#### 摘录材料

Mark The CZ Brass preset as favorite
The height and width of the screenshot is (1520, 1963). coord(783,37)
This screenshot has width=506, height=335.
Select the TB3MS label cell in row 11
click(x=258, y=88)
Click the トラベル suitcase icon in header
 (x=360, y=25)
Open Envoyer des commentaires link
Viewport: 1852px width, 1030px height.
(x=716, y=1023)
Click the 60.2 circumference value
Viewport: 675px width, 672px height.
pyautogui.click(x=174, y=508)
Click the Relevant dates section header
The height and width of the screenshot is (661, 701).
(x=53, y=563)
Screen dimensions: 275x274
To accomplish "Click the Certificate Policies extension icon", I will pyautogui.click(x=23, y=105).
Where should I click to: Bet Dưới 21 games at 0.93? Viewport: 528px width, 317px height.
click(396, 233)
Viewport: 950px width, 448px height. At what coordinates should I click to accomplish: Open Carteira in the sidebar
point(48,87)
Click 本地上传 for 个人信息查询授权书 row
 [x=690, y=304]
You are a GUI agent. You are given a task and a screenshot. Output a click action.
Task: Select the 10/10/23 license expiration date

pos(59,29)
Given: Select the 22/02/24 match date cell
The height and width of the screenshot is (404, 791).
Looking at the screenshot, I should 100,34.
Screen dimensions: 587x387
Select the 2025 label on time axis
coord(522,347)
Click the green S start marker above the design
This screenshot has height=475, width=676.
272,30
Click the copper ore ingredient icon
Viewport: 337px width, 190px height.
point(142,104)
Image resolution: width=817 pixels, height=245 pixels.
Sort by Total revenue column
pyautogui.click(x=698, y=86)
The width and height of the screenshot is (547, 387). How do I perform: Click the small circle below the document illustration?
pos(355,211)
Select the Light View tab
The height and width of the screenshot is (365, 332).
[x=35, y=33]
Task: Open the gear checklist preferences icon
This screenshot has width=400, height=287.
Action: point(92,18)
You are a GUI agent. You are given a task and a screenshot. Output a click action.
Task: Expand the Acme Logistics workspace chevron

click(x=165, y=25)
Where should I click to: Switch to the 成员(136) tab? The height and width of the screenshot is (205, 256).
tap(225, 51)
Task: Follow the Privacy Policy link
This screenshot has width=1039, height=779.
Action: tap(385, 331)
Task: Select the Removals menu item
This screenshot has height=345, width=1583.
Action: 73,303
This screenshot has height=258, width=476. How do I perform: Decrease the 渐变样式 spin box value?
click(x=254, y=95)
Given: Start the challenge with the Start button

########

__练习要求__:
将材料中的“Screen dimensions”全部改为“Screen size”，其余一字不动，重新写出全部材料。

__练习结果__:
Mark The CZ Brass preset as favorite
The height and width of the screenshot is (1520, 1963). coord(783,37)
This screenshot has width=506, height=335.
Select the TB3MS label cell in row 11
click(x=258, y=88)
Click the トラベル suitcase icon in header
 (x=360, y=25)
Open Envoyer des commentaires link
Viewport: 1852px width, 1030px height.
(x=716, y=1023)
Click the 60.2 circumference value
Viewport: 675px width, 672px height.
pyautogui.click(x=174, y=508)
Click the Relevant dates section header
The height and width of the screenshot is (661, 701).
(x=53, y=563)
Screen size: 275x274
To accomplish "Click the Certificate Policies extension icon", I will pyautogui.click(x=23, y=105).
Where should I click to: Bet Dưới 21 games at 0.93? Viewport: 528px width, 317px height.
click(396, 233)
Viewport: 950px width, 448px height. At what coordinates should I click to accomplish: Open Carteira in the sidebar
point(48,87)
Click 本地上传 for 个人信息查询授权书 row
 [x=690, y=304]
You are a GUI agent. You are given a task and a screenshot. Output a click action.
Task: Select the 10/10/23 license expiration date

pos(59,29)
Given: Select the 22/02/24 match date cell
The height and width of the screenshot is (404, 791).
Looking at the screenshot, I should 100,34.
Screen size: 587x387
Select the 2025 label on time axis
coord(522,347)
Click the green S start marker above the design
This screenshot has height=475, width=676.
272,30
Click the copper ore ingredient icon
Viewport: 337px width, 190px height.
point(142,104)
Image resolution: width=817 pixels, height=245 pixels.
Sort by Total revenue column
pyautogui.click(x=698, y=86)
The width and height of the screenshot is (547, 387). How do I perform: Click the small circle below the document illustration?
pos(355,211)
Select the Light View tab
The height and width of the screenshot is (365, 332).
[x=35, y=33]
Task: Open the gear checklist preferences icon
This screenshot has width=400, height=287.
Action: point(92,18)
You are a GUI agent. You are given a task and a screenshot. Output a click action.
Task: Expand the Acme Logistics workspace chevron

click(x=165, y=25)
Where should I click to: Switch to the 成员(136) tab? The height and width of the screenshot is (205, 256).
tap(225, 51)
Task: Follow the Privacy Policy link
This screenshot has width=1039, height=779.
Action: tap(385, 331)
Task: Select the Removals menu item
This screenshot has height=345, width=1583.
Action: 73,303
This screenshot has height=258, width=476. How do I perform: Decrease the 渐变样式 spin box value?
click(x=254, y=95)
Given: Start the challenge with the Start button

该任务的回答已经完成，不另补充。